Overview

In this exercise I will use visual analytic techniques to address these questions:

Assuming the volunteers are representative of the city’s population, characterize the distinct areas of the city that you identify.
Where are the busiest areas in Engagement? Are there traffic bottlenecks that should be addressed?

Getting Started

The required packages will be called with the following code chunk:

packages = c('tidyverse','sf', 'tmap',
             'lubridate', 'clock', 'sftime',
             'rmarkdown', 'gridExtra')

for (p in packages){
  if(!require(p, character.only = T)){
    install.packages(p)
  }
  library(p,character.only = T)
}

Question 1

Assuming the volunteers are representative of the city’s population, characterize the distinct areas of the city that you identify.

Import Data

The Schools, Pubs, Apartments, Buildings, Employer, Restaurants and Participants data are imported using the code chunk below. WKT type files are imported using the read_sf function from the sf package.

schools <- read_sf("data/wkt/Schools.csv",
                options = "GEOM_POSSIBLE_NAMES=location")
pubs <- read_sf("data/wkt/Pubs.csv",
                options = "GEOM_POSSIBLE_NAMES=location")
apartments <- read_sf("data/wkt/Apartments.csv",
                options = "GEOM_POSSIBLE_NAMES=location")
buildings <- read_sf("data/wkt/Buildings.csv",
                options = "GEOM_POSSIBLE_NAMES=location")
employers <- read_sf("data/wkt/Employers.csv",
                options = "GEOM_POSSIBLE_NAMES=location")
restaurants <- read_sf("data/wkt/Restaurants.csv",
                options = "GEOM_POSSIBLE_NAMES=location")
participants <- read.csv("data/Participants.csv")

Building Composite Map

The plot below will show the layout of the different building types and the locations of the different facilities throughout the town.

tmap_mode("plot")

p1 <- tm_shape(buildings)+
tm_polygons(col = "buildingType",
           size = 1,
           border.col = "black",
           border.lwd = 1) +
  tm_layout(title = "Building Type Map", title.position = c('right','top'))

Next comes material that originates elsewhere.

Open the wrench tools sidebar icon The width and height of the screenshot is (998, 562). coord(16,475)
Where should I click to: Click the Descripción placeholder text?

p2 <- tm_shape(buildings)+
tm_polygons(col = "white",
           size = 1,
           border.col = "black",
           border.lwd = 1) +
tm_shape(employers) +
tm_dots(col = "red", size = 0.1) +
tm_shape(apartments) +
tm_dots(col ='blue', size = 0.05) +
tm_shape(restaurants) +
tm_dots(col ='green', size = 0.15) +
tm_shape(pubs) +
tm_dots(col ='yellow', size = 0.15) +
tm_shape(schools) +
tm_dots(col ='pink', size = 0.5) +
  tm_layout(title = "Facilities Map", title.position = c('right','top'))

tmap_arrange(p1, p2, widths = c(1))

Observation:

The city consists of a north-western region, a central region and a southern region. The central region is connected to the tow other regions by a single road. All three regions had a core of commercial buildings flanked by residential buildings. Most residential buildings are located at the outskirts of the three regions. All schools are also situated at the outskirts of the three regions.

Further Data Enhancement

Import Additional Data

Additional data is imported from the ParticipantStatusLog to enable us to study the attributes associated with the participants and how they differ across the city.

ParticipantLog <- read.csv("data/ParticipantStatusLogs1.csv", 
                           nrows = nrow(participants))

keep <- c("participantId", "apartmentId", "jobId", "financialStatus", 
          "dailyFoodBudget", "weeklyExtraBudget")

ParticipantLog <- ParticipantLog[,keep]

Merge ParticipantLog and participants dataset

participantsModified <- merge(participants, ParticipantLog, 
                              by = "participantId")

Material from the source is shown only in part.